I have worked at places where if the powers-that-be knew you were looking for an outside job, they would fire you on the spot; however, once you do announced you’re leaving to a better offer, the elusive pay rise to stay, suddenly, somehow, coughs up and is extended. Huh? So there was money after all.
The only way to get a raise (particularly in this climate) is to practice deceit. It is deceitful because the new place expects your arrival, having spent money on it, indeed, they’re planning it; but you do not intend to go, because you are using them to get a raise. This deceit is rewarded by your current employer, suddenly able to cough up a raise that wasn’t available earlier, often way out of proportion to what should have come at the start.

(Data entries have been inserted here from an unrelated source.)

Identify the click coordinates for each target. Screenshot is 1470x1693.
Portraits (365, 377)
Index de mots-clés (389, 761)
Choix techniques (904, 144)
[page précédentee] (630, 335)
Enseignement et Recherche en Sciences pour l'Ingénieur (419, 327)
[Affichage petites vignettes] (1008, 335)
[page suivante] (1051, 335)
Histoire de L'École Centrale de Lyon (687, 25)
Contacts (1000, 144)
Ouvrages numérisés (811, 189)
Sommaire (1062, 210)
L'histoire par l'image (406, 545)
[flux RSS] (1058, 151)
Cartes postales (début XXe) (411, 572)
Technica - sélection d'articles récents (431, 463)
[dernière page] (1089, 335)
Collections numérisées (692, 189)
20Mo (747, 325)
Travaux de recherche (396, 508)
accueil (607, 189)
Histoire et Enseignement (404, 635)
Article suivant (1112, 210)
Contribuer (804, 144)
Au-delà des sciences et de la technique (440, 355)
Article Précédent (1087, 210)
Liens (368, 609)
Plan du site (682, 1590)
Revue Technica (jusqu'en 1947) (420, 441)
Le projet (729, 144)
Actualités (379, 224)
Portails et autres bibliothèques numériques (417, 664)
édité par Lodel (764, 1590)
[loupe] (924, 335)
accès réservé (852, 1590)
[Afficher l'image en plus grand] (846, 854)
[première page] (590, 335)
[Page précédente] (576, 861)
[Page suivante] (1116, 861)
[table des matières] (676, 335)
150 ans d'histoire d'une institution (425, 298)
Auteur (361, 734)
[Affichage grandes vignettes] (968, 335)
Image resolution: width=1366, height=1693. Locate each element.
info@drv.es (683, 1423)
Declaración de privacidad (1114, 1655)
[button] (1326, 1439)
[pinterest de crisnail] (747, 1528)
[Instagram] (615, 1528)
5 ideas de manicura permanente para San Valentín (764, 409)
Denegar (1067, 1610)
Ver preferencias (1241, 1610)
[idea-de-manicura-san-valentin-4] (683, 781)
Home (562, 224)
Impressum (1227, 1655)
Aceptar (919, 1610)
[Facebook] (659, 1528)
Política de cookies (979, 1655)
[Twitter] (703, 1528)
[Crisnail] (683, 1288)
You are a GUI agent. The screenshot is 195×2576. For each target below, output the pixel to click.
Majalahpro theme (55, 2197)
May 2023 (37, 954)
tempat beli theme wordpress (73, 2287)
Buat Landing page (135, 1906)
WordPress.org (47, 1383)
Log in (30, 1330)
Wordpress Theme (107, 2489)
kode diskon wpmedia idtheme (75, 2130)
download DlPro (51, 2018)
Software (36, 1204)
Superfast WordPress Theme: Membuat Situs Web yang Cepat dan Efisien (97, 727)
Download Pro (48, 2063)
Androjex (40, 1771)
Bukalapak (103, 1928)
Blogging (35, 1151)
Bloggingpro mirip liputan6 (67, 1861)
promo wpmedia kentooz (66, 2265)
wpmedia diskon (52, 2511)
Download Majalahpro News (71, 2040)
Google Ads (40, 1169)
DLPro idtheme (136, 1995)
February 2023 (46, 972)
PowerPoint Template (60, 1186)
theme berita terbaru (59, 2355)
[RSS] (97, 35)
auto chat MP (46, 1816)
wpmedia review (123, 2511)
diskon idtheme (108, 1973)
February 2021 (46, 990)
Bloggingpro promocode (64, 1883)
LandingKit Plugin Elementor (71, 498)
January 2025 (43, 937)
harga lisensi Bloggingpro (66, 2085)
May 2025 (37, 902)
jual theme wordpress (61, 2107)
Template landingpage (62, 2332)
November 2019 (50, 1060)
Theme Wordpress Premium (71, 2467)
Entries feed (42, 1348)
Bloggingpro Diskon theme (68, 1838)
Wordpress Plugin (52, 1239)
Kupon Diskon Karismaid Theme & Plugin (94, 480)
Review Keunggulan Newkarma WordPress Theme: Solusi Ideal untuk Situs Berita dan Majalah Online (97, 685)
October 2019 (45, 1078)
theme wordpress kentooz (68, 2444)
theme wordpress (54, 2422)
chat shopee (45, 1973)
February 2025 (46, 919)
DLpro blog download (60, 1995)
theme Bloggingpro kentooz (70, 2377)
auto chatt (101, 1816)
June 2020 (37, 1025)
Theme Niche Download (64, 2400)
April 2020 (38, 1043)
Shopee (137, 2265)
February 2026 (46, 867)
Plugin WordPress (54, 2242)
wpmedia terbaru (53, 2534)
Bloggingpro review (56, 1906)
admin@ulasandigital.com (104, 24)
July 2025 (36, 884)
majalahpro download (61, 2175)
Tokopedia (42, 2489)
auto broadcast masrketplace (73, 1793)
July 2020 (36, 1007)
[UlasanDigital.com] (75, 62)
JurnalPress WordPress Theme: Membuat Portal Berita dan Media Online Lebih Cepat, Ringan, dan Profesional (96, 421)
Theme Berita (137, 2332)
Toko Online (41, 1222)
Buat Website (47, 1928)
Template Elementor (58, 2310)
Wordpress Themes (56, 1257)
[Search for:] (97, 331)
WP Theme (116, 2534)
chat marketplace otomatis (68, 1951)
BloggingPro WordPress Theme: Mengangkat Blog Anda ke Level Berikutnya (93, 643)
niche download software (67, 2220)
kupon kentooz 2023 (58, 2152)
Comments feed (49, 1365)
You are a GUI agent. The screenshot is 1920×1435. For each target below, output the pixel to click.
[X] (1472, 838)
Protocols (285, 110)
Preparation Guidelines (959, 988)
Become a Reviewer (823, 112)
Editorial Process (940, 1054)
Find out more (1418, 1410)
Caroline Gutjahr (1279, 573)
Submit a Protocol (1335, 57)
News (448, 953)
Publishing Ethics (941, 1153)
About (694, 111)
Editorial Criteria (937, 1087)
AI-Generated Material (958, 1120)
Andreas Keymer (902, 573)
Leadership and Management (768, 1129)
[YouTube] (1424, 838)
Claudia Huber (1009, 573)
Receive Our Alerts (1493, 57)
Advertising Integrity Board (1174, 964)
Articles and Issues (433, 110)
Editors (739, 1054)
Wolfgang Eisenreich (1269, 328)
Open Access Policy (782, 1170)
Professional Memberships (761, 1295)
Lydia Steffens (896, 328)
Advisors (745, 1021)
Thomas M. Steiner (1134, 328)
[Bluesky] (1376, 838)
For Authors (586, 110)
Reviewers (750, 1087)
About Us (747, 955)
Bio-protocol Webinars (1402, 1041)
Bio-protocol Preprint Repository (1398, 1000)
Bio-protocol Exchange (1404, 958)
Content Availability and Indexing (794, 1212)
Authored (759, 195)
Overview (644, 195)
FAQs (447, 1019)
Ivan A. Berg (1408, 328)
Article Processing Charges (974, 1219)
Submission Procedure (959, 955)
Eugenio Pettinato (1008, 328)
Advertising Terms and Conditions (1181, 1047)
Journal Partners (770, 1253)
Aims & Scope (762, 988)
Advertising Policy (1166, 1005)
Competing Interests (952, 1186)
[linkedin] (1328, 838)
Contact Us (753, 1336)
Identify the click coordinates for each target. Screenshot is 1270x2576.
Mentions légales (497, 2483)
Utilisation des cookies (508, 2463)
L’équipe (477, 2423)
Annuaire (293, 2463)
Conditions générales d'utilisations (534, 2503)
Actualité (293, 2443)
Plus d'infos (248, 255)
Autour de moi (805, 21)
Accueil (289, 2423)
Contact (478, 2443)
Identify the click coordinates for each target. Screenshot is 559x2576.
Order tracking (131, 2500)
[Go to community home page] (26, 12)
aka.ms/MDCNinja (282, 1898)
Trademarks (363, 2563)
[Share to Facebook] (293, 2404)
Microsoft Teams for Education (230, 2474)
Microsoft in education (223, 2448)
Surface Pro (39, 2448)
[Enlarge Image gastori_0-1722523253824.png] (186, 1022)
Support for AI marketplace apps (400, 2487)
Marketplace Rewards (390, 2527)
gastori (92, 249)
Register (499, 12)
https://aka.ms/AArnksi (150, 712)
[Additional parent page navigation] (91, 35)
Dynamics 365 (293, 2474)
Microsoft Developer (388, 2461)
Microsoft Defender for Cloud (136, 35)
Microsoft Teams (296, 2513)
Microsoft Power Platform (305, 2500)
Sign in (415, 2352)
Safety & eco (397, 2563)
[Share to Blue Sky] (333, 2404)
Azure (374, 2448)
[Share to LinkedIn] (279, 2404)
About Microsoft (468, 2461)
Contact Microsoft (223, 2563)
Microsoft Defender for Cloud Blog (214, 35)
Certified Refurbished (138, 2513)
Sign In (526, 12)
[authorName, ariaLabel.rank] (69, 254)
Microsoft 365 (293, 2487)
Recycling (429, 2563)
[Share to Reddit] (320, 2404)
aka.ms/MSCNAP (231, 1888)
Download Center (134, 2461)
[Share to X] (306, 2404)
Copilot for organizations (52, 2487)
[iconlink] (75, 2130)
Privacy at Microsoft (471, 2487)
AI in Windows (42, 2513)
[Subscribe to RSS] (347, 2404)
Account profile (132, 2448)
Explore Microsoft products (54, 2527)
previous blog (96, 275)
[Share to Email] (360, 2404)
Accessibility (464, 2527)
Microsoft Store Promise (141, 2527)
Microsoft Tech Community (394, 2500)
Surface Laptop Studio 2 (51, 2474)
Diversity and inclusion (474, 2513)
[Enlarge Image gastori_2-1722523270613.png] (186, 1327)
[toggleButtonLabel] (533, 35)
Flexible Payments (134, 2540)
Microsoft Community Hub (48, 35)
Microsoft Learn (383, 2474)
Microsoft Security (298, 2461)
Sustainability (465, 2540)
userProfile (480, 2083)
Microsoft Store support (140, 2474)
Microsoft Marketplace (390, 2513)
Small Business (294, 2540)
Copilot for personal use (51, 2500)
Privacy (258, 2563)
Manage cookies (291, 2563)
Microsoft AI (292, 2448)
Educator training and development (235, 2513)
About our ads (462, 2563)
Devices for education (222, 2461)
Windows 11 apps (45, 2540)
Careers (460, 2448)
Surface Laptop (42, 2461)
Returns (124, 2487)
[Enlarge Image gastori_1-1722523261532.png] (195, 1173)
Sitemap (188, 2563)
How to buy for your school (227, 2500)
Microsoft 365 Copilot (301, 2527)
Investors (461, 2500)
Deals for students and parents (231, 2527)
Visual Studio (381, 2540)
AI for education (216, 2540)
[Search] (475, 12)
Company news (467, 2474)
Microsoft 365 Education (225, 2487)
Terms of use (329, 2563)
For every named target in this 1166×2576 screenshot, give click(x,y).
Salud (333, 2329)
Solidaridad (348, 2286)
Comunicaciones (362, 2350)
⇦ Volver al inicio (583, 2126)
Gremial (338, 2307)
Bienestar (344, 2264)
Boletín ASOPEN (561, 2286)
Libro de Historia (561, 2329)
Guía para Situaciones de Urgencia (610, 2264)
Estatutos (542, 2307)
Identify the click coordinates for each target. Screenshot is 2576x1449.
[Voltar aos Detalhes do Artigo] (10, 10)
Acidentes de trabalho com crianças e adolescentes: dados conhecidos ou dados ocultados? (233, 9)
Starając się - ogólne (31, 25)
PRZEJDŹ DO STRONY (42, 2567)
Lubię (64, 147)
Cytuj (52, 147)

By way of example, among every millennial I have worked with, only one I know recognizes this SOP as unethical and deceitful (and he worked for me). All the rest believe it’s the SOP to get a pay rise; best have another job offer in hand, that’s SOP. We teach everyone, everywhere deceit to get ahead, then wonder why American Management isn’t trusted and in the tank.
Old school was: work hard, when your efforts are a cut above, boss notices, puts your name forward, you’re rewarded with a raise. On campuses today, you could be St. Paul and Gandhi rolled into one, when you ask for a raise, wallop, you get “the script”: “Well, you know,… the budget cuts, constraints, restraints, best return to your desk, be grateful you have a job at all.” Except after you prove disloyalty presenting another job offer that’s in hand, somehow, money that wasn’t there is after all.
In a squeaky wheel culture, the “strong and silent” types finish last.